When writing Suzie and the Monsters, I wanted to strip away all the absurdities that go hand-in-hand with so much modern vampire fiction. I didn’t want to write a horror story with an evil monster, but I did want to strip away all the soft-focus filters. Suzie is not a monster, and yet she is. She’s a vampire. She drinks the blood of the living. I don’t understand modern vampire fiction that tries to deny that.
I also wanted her to be a sexual creature. And a real person, having real relationships, real sexual encounters, again unfiltered. Why are there so many vampires out there in films, TV and literature that only ever have one true love, and then it’s a sweet, loving relationship?
The beginning of the novel is rather graphic. Perhaps excessively so. It’s a question I keep asking myself. Did I go a little too far? The whole book isn’t like that… Then again, anyone who can’t stand to read the beginning will probably hate the end.
It’s a shame, though. Suzie may be a vampire, but she is also a loving creation, and I tried very hard to make her a real person in a real setting. But reality brings darkness and grief, and, at several points in the story, writing Suzie’s life left me in tears.

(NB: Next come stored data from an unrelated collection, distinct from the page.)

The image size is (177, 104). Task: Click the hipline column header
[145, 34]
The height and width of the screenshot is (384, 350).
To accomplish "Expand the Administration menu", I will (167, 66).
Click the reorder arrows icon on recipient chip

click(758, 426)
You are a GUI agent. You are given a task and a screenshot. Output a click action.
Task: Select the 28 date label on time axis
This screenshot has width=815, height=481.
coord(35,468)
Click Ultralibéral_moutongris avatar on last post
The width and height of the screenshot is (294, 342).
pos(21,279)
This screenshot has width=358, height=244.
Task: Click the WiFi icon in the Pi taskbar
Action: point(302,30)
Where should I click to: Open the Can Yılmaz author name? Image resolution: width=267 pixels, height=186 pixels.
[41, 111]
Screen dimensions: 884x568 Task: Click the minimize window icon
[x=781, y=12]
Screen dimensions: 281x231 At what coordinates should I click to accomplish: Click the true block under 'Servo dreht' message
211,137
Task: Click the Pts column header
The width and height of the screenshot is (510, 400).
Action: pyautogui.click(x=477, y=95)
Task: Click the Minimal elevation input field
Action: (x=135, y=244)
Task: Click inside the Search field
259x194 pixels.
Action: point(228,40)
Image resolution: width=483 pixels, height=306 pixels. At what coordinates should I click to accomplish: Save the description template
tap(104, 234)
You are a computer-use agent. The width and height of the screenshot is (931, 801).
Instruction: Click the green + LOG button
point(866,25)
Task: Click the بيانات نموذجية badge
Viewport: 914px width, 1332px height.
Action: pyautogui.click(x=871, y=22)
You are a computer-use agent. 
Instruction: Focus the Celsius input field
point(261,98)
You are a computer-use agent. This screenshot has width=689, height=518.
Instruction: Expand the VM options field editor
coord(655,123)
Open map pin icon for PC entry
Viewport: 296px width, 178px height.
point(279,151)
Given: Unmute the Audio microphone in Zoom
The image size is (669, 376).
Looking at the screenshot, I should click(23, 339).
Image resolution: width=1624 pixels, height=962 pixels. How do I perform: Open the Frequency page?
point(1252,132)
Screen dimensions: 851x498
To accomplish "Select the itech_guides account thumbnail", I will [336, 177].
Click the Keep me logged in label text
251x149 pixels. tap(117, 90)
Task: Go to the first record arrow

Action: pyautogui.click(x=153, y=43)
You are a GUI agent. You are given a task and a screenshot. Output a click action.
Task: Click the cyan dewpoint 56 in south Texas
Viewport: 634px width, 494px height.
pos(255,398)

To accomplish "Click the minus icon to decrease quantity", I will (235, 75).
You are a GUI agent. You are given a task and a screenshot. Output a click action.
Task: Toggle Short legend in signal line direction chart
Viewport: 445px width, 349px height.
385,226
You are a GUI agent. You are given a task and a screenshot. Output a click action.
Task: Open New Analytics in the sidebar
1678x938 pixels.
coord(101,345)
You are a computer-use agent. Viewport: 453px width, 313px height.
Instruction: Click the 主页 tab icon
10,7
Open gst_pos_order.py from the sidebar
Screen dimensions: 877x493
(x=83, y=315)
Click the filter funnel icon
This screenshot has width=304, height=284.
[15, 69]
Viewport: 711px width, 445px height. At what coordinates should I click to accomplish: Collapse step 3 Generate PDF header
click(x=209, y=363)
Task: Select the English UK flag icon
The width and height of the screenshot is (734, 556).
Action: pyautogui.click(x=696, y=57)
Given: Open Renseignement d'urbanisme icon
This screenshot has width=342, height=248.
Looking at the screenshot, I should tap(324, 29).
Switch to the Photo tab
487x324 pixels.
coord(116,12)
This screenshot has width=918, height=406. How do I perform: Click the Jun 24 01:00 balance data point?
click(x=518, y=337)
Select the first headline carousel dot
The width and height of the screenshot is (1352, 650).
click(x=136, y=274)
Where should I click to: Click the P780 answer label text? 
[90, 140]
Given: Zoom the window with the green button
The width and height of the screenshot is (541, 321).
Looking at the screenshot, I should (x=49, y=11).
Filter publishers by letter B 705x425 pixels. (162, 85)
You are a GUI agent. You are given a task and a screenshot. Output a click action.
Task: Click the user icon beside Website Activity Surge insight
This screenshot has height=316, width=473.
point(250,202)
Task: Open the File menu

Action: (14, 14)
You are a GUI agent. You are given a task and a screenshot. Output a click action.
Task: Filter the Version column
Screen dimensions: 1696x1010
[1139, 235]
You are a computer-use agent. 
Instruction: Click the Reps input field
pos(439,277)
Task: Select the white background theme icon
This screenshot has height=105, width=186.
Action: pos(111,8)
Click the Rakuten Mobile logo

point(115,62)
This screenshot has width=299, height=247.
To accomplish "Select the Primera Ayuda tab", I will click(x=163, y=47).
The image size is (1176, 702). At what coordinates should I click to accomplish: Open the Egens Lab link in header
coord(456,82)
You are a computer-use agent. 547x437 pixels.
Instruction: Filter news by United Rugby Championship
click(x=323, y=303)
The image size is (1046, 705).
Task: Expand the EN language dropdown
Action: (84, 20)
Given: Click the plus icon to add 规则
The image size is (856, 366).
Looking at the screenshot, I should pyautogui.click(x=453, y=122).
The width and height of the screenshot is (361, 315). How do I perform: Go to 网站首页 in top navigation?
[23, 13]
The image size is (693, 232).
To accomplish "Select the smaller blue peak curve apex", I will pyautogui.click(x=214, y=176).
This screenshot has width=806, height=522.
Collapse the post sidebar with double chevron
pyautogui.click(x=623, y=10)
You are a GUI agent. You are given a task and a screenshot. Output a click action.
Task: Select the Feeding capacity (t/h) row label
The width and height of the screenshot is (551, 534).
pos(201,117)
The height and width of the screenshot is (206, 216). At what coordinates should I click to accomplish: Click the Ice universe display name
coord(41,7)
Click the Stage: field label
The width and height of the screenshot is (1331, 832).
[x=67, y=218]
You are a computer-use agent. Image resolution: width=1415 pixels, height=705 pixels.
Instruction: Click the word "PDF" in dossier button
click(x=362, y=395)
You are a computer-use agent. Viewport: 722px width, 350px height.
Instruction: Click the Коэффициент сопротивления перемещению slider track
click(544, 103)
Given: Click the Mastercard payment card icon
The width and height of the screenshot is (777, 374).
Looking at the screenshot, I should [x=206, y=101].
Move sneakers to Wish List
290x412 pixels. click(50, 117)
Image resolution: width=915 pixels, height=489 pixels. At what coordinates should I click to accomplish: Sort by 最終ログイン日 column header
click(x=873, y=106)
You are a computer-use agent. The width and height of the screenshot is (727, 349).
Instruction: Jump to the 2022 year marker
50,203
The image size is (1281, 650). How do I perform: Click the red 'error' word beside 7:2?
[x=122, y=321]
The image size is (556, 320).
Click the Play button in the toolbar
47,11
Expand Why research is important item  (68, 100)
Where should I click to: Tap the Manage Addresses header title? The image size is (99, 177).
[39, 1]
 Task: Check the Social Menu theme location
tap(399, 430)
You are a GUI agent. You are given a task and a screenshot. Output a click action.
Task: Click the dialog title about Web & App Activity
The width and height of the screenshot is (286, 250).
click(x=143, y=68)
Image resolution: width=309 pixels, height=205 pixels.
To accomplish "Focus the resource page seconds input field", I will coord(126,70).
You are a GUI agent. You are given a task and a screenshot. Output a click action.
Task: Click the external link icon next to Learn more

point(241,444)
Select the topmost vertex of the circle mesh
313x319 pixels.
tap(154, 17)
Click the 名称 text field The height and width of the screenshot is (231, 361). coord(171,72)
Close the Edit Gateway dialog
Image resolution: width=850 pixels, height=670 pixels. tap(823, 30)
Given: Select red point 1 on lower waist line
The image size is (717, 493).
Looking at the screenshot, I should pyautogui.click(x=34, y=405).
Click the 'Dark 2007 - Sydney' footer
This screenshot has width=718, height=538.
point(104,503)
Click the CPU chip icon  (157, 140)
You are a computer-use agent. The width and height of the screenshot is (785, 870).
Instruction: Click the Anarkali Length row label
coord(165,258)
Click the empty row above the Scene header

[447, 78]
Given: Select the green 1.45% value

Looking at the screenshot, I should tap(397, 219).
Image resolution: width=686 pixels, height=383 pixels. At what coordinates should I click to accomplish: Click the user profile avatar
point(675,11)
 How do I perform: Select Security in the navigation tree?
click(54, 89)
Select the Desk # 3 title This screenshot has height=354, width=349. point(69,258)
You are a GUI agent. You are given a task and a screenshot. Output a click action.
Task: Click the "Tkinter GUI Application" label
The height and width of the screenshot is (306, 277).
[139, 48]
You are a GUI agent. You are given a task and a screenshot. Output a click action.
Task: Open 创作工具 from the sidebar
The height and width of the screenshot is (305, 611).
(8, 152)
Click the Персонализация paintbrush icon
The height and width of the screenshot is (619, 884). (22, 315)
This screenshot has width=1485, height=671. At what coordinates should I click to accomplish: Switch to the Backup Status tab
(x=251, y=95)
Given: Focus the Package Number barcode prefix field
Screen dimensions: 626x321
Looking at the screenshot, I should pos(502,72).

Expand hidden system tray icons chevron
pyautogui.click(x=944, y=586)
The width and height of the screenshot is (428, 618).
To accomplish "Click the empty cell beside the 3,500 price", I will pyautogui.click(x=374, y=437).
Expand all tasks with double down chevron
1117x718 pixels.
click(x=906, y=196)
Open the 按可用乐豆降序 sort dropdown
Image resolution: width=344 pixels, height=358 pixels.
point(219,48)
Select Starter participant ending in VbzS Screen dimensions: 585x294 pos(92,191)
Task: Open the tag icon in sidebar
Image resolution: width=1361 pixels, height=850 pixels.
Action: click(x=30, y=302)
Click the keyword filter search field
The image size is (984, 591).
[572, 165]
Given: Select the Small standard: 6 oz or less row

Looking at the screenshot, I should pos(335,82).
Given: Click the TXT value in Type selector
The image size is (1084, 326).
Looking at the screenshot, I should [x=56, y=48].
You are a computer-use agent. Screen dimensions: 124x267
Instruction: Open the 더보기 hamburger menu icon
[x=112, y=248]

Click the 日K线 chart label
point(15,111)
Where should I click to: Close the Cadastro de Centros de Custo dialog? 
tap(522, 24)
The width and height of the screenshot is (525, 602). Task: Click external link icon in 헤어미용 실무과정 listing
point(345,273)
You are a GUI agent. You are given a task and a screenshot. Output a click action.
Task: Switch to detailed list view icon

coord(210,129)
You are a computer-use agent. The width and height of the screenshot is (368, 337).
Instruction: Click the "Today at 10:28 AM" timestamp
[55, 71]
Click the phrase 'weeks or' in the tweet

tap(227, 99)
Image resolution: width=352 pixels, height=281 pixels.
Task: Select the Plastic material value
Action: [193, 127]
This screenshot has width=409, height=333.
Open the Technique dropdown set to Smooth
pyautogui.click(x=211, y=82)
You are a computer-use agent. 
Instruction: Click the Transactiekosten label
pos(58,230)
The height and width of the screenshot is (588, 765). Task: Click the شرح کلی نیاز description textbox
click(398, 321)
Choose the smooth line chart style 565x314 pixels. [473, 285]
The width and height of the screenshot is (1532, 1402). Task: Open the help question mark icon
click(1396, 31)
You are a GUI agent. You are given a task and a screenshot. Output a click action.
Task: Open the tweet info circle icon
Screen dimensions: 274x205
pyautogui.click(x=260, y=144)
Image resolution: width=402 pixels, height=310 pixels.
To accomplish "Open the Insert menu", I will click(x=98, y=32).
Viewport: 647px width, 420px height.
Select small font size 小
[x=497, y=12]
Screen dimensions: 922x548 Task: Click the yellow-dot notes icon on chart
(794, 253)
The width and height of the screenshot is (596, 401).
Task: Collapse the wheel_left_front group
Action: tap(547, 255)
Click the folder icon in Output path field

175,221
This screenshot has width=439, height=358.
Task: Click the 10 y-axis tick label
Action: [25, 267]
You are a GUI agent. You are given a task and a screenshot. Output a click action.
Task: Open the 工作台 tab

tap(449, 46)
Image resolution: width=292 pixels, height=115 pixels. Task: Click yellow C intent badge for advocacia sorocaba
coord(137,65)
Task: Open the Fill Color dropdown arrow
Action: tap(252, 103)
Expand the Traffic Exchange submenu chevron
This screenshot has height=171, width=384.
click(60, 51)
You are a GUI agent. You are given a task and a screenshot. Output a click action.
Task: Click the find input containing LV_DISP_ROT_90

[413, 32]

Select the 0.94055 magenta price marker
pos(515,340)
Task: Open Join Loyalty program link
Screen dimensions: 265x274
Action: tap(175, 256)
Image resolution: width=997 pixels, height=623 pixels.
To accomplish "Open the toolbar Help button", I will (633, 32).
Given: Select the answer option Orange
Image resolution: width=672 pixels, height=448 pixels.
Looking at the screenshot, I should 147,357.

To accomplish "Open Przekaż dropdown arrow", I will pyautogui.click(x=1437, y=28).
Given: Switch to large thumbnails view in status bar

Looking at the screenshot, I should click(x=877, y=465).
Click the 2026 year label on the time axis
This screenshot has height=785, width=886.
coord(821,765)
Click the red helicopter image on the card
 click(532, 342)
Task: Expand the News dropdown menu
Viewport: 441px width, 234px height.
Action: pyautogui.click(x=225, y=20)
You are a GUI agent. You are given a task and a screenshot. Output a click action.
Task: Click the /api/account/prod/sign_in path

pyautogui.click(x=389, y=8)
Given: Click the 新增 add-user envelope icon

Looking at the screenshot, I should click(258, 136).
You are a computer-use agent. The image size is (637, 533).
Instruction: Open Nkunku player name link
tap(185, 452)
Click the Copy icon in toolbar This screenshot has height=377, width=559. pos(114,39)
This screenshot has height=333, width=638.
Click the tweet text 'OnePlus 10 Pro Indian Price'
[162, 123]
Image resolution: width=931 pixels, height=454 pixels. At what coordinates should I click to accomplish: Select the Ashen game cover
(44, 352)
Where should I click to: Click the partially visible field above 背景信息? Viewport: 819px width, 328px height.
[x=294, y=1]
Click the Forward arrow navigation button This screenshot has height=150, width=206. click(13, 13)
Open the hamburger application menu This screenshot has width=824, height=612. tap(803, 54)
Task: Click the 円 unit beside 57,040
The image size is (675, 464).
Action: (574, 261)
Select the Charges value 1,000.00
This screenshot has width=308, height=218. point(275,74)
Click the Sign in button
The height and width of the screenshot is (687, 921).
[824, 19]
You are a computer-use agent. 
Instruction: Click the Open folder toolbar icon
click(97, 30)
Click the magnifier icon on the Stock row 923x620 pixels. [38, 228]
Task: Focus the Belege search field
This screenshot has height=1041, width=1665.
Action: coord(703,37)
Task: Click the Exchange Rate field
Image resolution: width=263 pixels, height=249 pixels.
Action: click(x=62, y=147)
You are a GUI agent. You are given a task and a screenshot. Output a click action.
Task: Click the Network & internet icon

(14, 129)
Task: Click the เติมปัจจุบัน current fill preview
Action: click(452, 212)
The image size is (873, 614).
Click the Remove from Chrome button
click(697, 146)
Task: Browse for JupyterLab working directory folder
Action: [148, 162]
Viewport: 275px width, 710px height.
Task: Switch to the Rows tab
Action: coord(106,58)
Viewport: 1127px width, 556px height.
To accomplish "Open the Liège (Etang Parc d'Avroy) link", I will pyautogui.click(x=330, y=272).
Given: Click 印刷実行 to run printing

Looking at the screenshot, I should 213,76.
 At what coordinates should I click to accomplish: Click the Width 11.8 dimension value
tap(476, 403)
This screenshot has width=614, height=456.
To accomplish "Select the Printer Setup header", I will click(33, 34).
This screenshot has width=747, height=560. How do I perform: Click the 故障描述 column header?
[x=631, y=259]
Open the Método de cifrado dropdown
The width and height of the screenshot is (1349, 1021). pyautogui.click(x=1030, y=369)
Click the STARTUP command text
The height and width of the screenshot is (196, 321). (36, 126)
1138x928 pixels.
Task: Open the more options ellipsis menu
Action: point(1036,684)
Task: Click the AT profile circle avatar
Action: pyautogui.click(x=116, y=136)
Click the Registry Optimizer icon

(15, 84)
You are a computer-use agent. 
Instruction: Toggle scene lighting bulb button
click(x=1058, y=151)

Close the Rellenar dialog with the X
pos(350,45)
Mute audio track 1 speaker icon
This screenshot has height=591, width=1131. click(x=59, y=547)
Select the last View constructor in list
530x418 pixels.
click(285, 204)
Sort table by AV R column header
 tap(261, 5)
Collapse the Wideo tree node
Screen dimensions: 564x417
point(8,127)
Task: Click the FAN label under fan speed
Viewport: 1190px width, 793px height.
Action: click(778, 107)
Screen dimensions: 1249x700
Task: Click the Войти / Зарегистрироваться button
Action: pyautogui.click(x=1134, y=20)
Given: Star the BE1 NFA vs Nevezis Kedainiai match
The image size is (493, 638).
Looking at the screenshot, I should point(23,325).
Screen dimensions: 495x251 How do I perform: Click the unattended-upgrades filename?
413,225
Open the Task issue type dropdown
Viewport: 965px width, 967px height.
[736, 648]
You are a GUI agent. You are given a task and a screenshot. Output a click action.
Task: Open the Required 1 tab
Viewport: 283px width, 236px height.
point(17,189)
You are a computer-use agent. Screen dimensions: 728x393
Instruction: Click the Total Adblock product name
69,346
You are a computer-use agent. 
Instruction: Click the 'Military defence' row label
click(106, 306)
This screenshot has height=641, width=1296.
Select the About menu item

But the novel is often very explicit in its eroticism of blood and sex, and I have been reluctant to ask specific people to read it, or even to recommend it to anyone. I love the book myself, but it’s definitely not for everyone. So far I have received two reviews, and neither reviewer (at the time of review) had read the whole book. The first review was short and wonderful:
Love the characters so far; just the right balance of things that I love to read in a vampire novel
which made me so happy to read, although whether the reader felt the same after finishing the book (assuming they ever did) I have no idea. The second review is quite the opposite:
I didn’t get past the first few pages. If you like filth, this is for you. This makes 50 shades look like a nursery rhyme!!
I felt really quite depressed after reading that.
Although, that last bit would make a catchy advert: Suzie and the Monsters – makes 50 shades look like a nursery rhyme!!
They say authors shouldn’t read reviews of their books… but my heart and soul went into writing Suzie and the Monsters, and I hope it won’t just be hardcore lesbian pornstars who enjoy it.